“La construcción y demolición de fronteras es tan antigua como la sociedad humana misma. La vida en una sociedad sin fronteras sería inconcebible. Pero aquella que persista en mantenerlas a ultranza, ignorando las pulsaciones de los tiempos, quedará condenada al atraso y a la decadencia. El resto es abolir los límites obsoletos y rehacer otros más deseables en respuesta a la diversidad, al pluralismo. T.K Oommen, Filósofo Hindú.


Durante años el territorio del municipio de Soacha se ha concebido, planeado y desarrollado acorde a los caprichos de nuestros políticos de turno y sus respectivos intereses electorales. En épocas de elecciones candidatos a la Alcaldía y Concejo aparecen como “Papá Noel, regalando lo público” llegan a nuestros barrios, veredas y comunas con una sonrisa, sus prebendas políticas y sus típicas promesas de gobierno: “prometo pavimentar la calle” “Sacaré los vendedores ambulantes de su barrio” “Pintaré y adecuaré salones comunales para su comunidad” “Traeré los servicios públicos”.

Este fenómeno de política corrupta y clientelista puede suceder por múltiples razones. Pero, una de ellas se debe a la falta de una planeación del territorio, del espacio, del municipio, lo cual permite a nuestros políticos y gobernantes de turno “negociar los bienes públicos” y otorgarle pavimentación, vías, mejores condiciones de vida, escenarios deportivos, etc. a aquellos que logran demostrar que fueron sus potenciales votantes si son afortunados.
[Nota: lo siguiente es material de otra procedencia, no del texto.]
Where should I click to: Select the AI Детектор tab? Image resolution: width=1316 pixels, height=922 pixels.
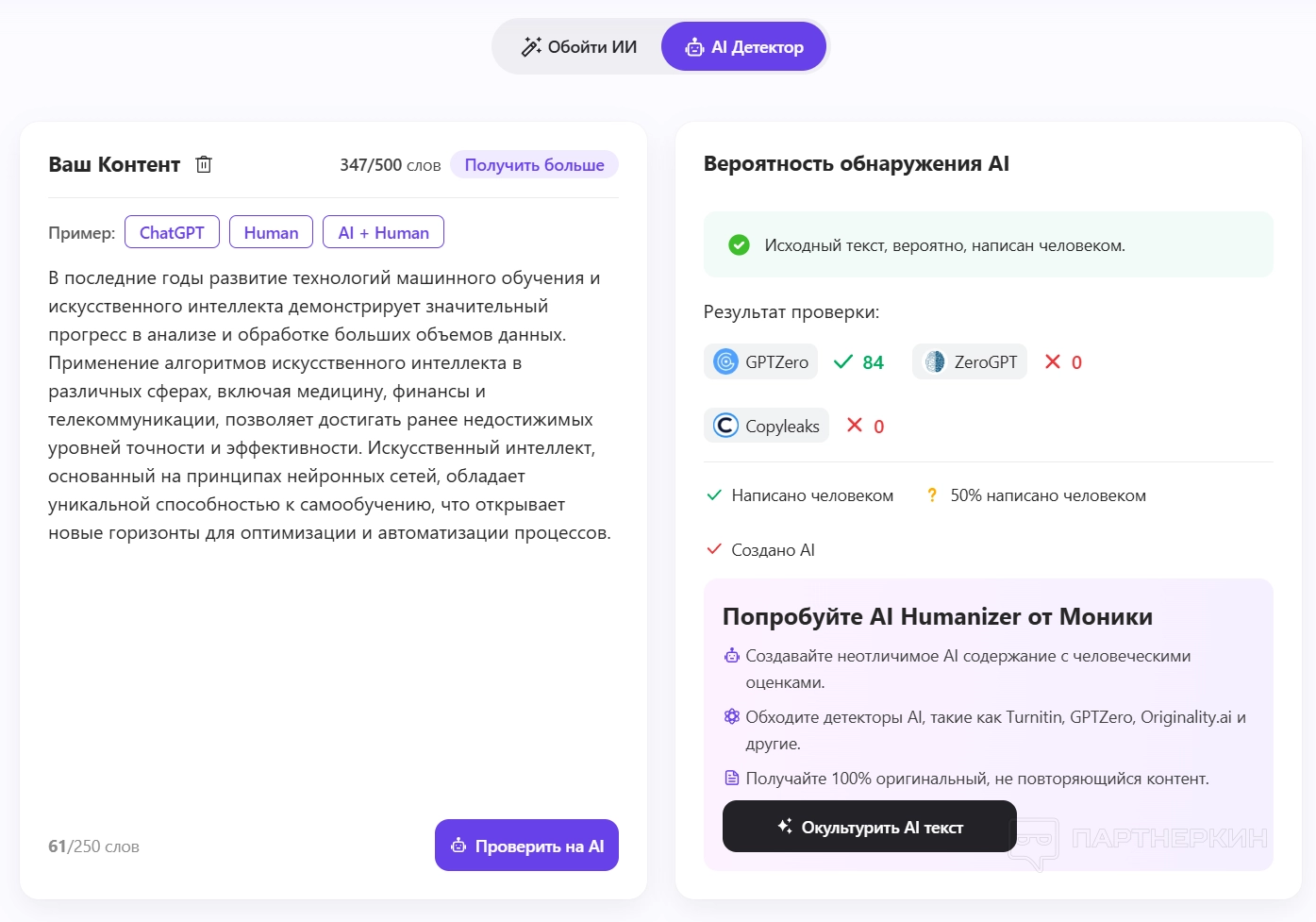(x=744, y=47)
Mientras otros, se quedan en el regateo o con la ilusión de que algún día ese pintoresco personaje de elecciones cumpla con lo acordado.

Hoy los ciudadanos de este municipio somos víctimas de aquellos vándalos políticos que usan nuestras necesidades cotidianas (la falta de transporte, de servicios públicos, de vías de acceso, etc) para llegar al poder y lucrarse. Seguramente, esta dinámica continúe hasta que Soacha no tenga un proyecto de organización del territorio que busque el desarrollo y el progreso de sus comunidades al largo plazo desligándose de los intereses particulares. Hasta no acabar con ello, en Soacha se seguirá manifestando la presencia del Estado en zonas electorales estratégicas, mientras otros vivimos en el abandono.

Ante planes de ordenamiento territorial fallidos guardados en los anaqueles de la Alcaldía. Hoy al municipio se le presenta la posibilidad de consolidar un Área Metropolitana con el Distrito Capital cuya finalidad es la prestación de servicios públicos. Pero, ¿ello como nos ayudaría? Construir el Área Metropolitana nos permitiría proponer como ciudadanos un modelo de desarrollo a largo plazo para el municipio y nuestro vecinos capitalinos de las localidades de Bosa y Ciudad Bolívar que responda a nuestras necesidades y características reales.

Implicaría el compromiso de ambas Administraciones por otorgar los recursos económicos, físicos y humanos necesarios para la consolidación de un modelo de municipio, de ciudad capital que logre otorgar mejores condiciones de vida, el progreso colectivo y la modernización de nuestros espacios.

Ello quiere decir que nuestras necesidades y problemas con la prestación de servicios públicos como el agua, el aseo, el alcantarillado, el alumbrado público y el transporte ya no dependerían de la voluntad de nuestros políticos de turno y dejarían de ser promesas de elecciones. Para convertirse en situaciones problemas que le competerían solucionar a las administraciones locales de Soacha y Bogotá, independientemente de quien sea el gobernante que nos acompañe. Ya que las Alcaldías estarían ejecutando lo acordado por la legislación nacional, en este caso la Ley orgánica de ordenamiento territorial, la cual busca promover procesos asociativos entre entidades territoriales (municipios, departamentos) para la libre y voluntaria conformación de alianzas estratégicas que impulsen el desarrollo autónomo y sostenible de las comunidades.

En este sentido conformar el Área Metropolitana, no es ninguna propuesta o idea de los dos alcaldes locales, ni mucho menos una pérdida de autonomía política y/o administrativa del municipio de Soacha frente al Distrito Capital, simplemente es cumplir y ejecutar lo acordado en la ley orgánica de ordenamiento territorial.

Seguramente, Soacha sería el más beneficiado, pues es la oportunidad de desligar nuestros recursos públicos y nuestras necesidades diarias de los intereses privados y particulares de aquellos que usan la política como un negocio personal y/o familiar. Para así consolidar un modelo de municipio comprometido con el progreso y desarrollo sostenible de nuestras comunidades al largo plazo y no dependiente de la voluntad de nuestros concejales y alcaldes de cuatrienio. Siendo el Área Metropolitana un medio para construir la “otra Suacha” aquella que es incluyente y dignifica la vida.